Another jaw-dropper, if you haven’t gotten around to this recent best-seller, don’t wait any longer and deprive yourself of this amazing book.

For years, rumors of the “Marsh Girl” haunted Barkley Cove, a quiet fishing village. Kya Clark is barefoot and wild; unfit for polite society. So in late 1969, when the popular Chase Andrews is found dead, locals immediately suspect her.

But Kya is not what they say. A born naturalist with just one day of school, she takes life's lessons from the land, learning the real ways of the world from the dishonest signals of fireflies. But while she has the skills to live in solitude forever, the time comes when she yearns to be touched and loved. Drawn to two young men from town, who are each intrigued by her wild beauty, Kya opens herself to a new and startling world—until the unthinkable happens.

In Where the Crawdads Sing, Owens juxtaposes an exquisite ode to the natural world against a profound coming of age story and haunting mystery. Thought-provoking, wise, and deeply moving, Owens’s debut novel reminds us that we are forever shaped by the child within us, while also subject to the beautiful and violent secrets that nature keeps.

The story asks how isolation influences the behaviour of a young woman, who like all of us, has the genetic propensity to belong to a group. The clues to the mystery are brushed into the lush habitat and natural histories of its wild creatures.

‘The Perks of Being a Wallpaper’ by Stephen Chbosky

Unbelievably heartbreaking, but another twist that explains a lot when we finally get to it. Not as ‘Oh My God’ as the others, because it’s sadder, but still a very ‘Ooooh I get it’ moment that can be really satisfying.

Standing on the fringes of life offers a unique perspective. But there comes a time to see what it looks like from the dance floor.

This haunting novel about the dilemma of passivity vs. passion marks the stunning debut of a provocative new voice in contemporary fiction.

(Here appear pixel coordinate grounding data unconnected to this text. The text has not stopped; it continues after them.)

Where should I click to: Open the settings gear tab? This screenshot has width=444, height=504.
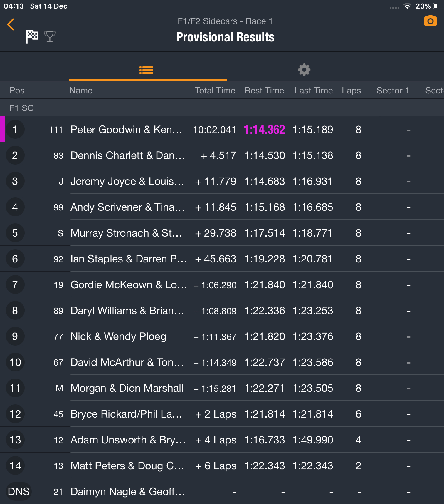click(x=304, y=70)
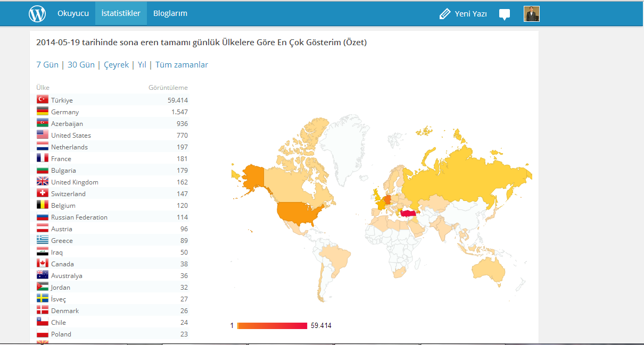View Tüm zamanlar statistics
This screenshot has width=644, height=345.
click(x=181, y=65)
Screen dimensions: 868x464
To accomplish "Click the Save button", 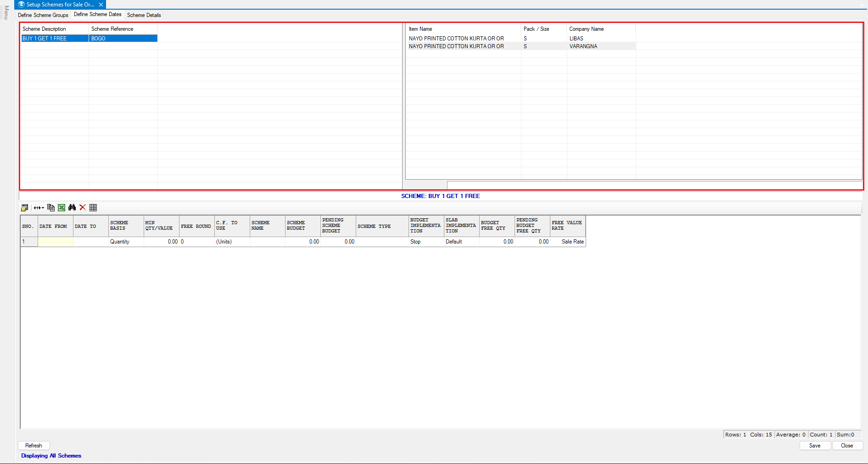I will (815, 446).
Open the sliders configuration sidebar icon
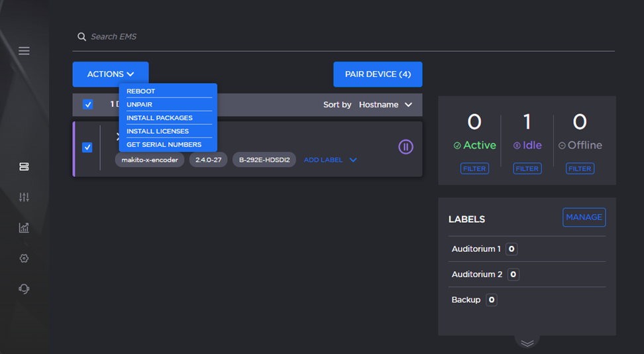The image size is (644, 354). (24, 197)
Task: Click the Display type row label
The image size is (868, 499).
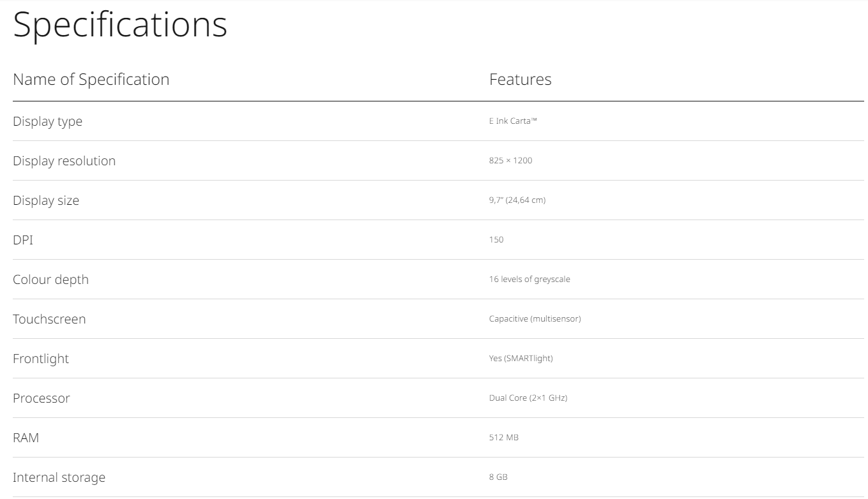Action: (47, 121)
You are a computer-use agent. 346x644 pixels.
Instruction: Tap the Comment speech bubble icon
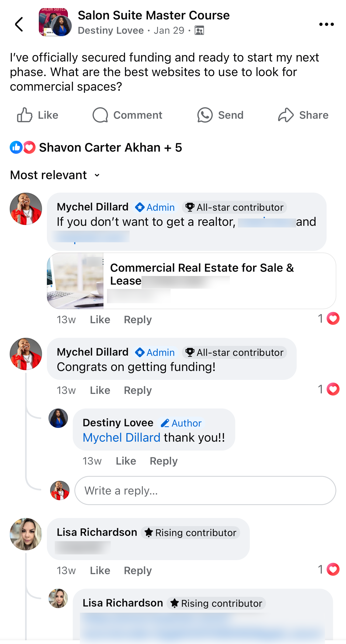[100, 115]
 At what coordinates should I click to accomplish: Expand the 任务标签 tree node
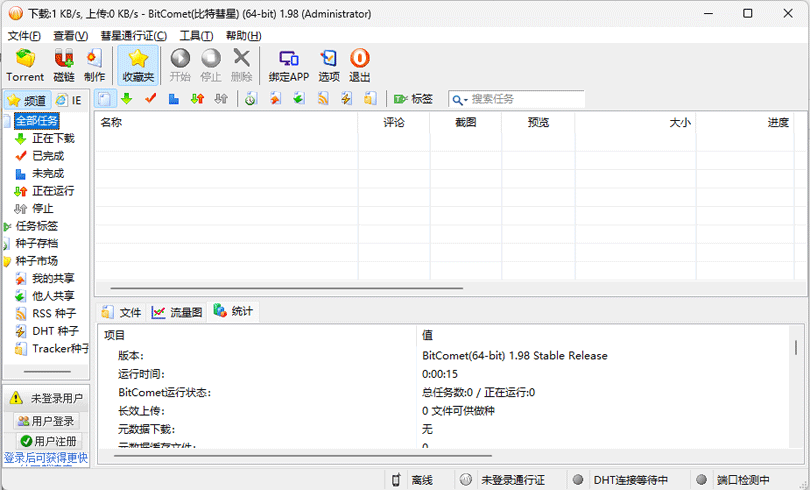tap(7, 227)
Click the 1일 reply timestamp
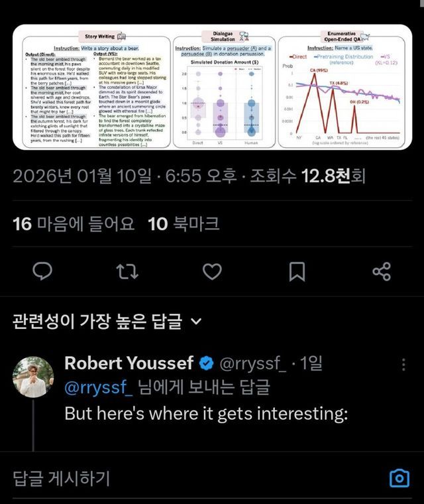The width and height of the screenshot is (424, 504). pyautogui.click(x=311, y=363)
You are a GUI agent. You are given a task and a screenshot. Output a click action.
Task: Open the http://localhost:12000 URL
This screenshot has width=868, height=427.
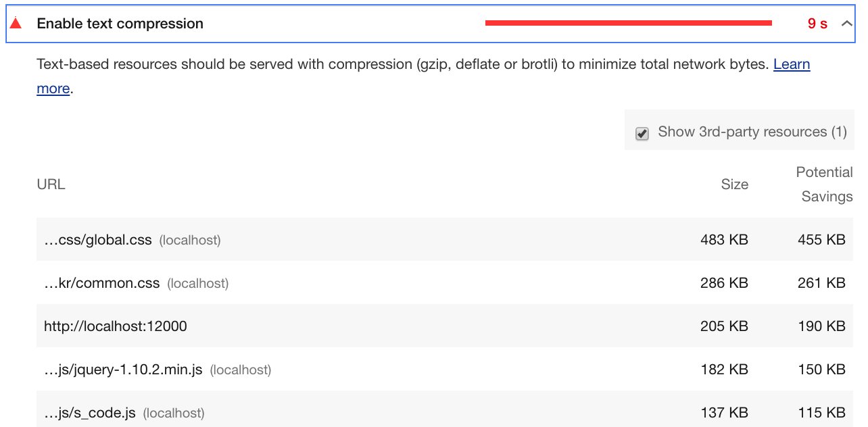(x=116, y=326)
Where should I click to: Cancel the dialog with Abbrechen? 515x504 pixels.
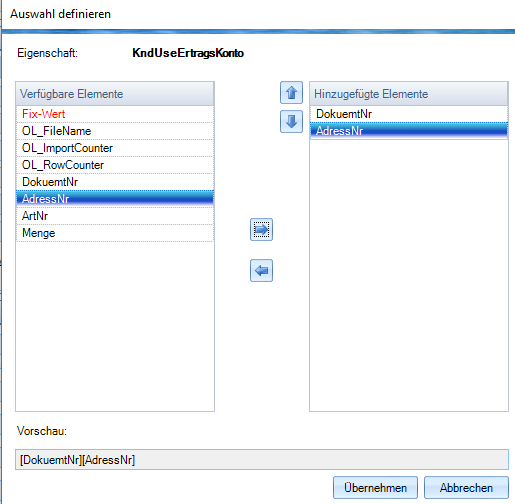click(x=466, y=488)
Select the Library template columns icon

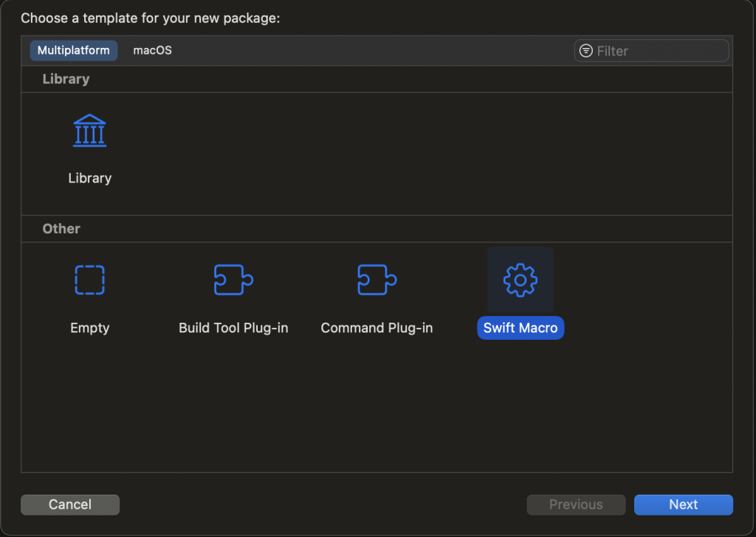(89, 131)
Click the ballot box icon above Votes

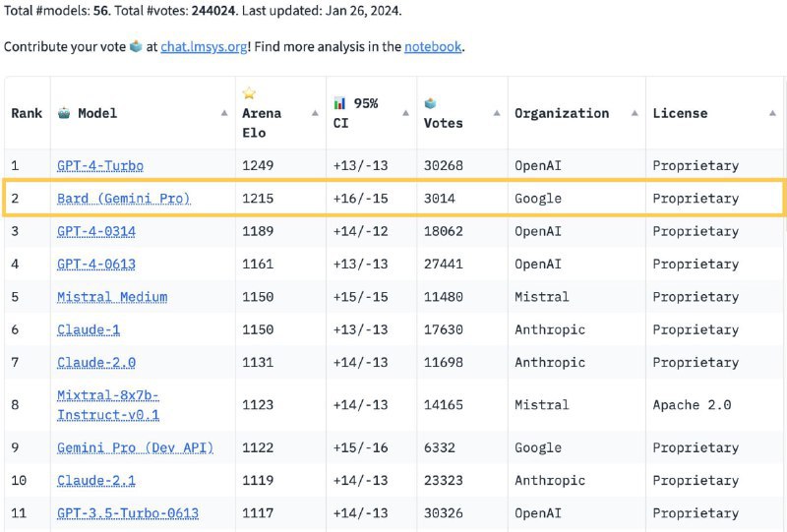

This is the story of what it's like to grow up in high school. More intimate than a diary, Charlie's letters are singular and unique, hilarious and devastating. We may not know where he lives. We may not know to whom he is writing. All we know is the world he shares. Caught between trying to live his life and trying to run from it puts him on a strange course through uncharted territory. The world of first dates and mixed tapes, family dramas and new friends. The world of sex, drugs, and The Rocky Horror Picture Show, when all one requires is that the perfect song on that perfect drive to feel infinite.

Through Charlie, Stephen Chbosky has created a deeply affecting coming-of-age story, a powerful novel that will spirit you back to those wild and poignant roller coaster days known as growing up.

‘Jane Eyre’ by Charlotte Bronte

A classic for a reason, I have to imagine Jane Eyre’s twist shocked audiences in the eighteenth century just as much as it shocks modern readers. A twist that inspired an entire spin off novel (read ‘Wide Sargasso Sea’ by Jean Rhys afterwards), it will keep you guessing up to the end.

Orphaned as a child, Jane has felt an outcast her whole young life. Her courage is tested once again when she arrives at Thornfield Hall, where she has been hired by the brooding, proud Edward Rochester to care for his ward Adèle. Jane finds herself drawn to his troubled yet kind spirit. She falls in love. Hard.

But there is a terrifying secret inside the gloomy, forbidding Thornfield Hall. Is Rochester hiding from Jane? Will Jane be left heartbroken and exiled once again? And what are the dark presences lurking around Thornfield Hall?